From: George Murphy <gmurphy@raex.com>
To: "Rasmussen, Ryan J." <Ryan.Rasmussen@mcnamee.com>
> There are several problems here. "Creation" is not "emanation":
Created things
are not "parts of" God or "out of God." Traditional theology speaks
about the divine
"operations" or "energies" but these are not the same as the created
operations which
are appropriate to each created think. God does not (normally at least)
act direct in
the world but "co-operates" with created things. God's eternity is part
of who God is:
It need not mean timelessness but rather God having all the time he
wants. The
indestructibility of energy/matter, OTOH, is conditional. If God in his
absolute
power chose to he could annihilate the world.
-------------------------------------------------------------------------
----------------
It is evident to me that George has not come to grips with what I wrote
in the post to which he responded. This becomes especially clear in his
answer to Ryan with "God having all the time he wants." This is clearly a
necessary requirement for the deity changing. But what kind of time is
it? I have set out all the kinds of non-creational time that I can think
of without George's acceptance of any of them. However, he has not
suggested an alternative kind of time. Why seems to me to be answered in
the latter part of his response to me.
I have to conclude from it that the only time possible in his view is
creation's time, specifically terrestrial time, for God changed with the
crucifixion. I see no way in which this is possible unless the Godhead is
within space-time. That the incarnate Word was in space-time will not do,
for this provides only for the changes in the Son. This will work for
emanation but not for _creatio ex nihilo_. The only way I see to have the
Father change on a specific date is to believe contradictory things about
him: he is both without and within his creation. Post-moderns may find
this acceptable, but it clearly has no place in traditional theology,
except in "proof texts" where the author was either careless or making a
point within qualifications, whether implicit or explicit.
George insists that God changes, making him necessarily temporal. What is
so difficult about recognizing that the Redeemer-Creator is eternally
different from the Law-giver-Creator of Judaism or the arbitrary deity of
Islam? Why is it necessary to reconstruct the deity with the temporality
of pantheism? There is a simple _reductio ad absurdum_. Change
necessitates time. Creation necessitates a Source outside of time. The
combination necessitates nonsense. This does not change no matter how
many contemporary theologians may be cited.

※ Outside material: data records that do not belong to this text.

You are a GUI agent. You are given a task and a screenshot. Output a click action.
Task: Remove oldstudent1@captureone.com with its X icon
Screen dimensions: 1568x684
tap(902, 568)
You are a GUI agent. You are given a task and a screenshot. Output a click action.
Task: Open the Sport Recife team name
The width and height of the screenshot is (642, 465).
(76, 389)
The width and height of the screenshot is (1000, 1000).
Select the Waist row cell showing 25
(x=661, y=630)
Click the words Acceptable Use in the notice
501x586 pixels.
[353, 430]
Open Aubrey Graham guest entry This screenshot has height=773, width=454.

There is one other point. I will not dispute Lutheran history or theology
with George. I only report that, at every celebration of the Lord's
Supper in one Lutheran church, I hear the statement, "For as often as you
drink this cup you have the forgiveness of all your sins." This, I
contend, makes partaking a sacrament, something which of itself produces
a change. I do not have the _Book of Worship_ handy to check whether this
is an aberration on the part of one pastor. But I am confident that the
Reformed and Anabaptist traditions will not phrase matters this way.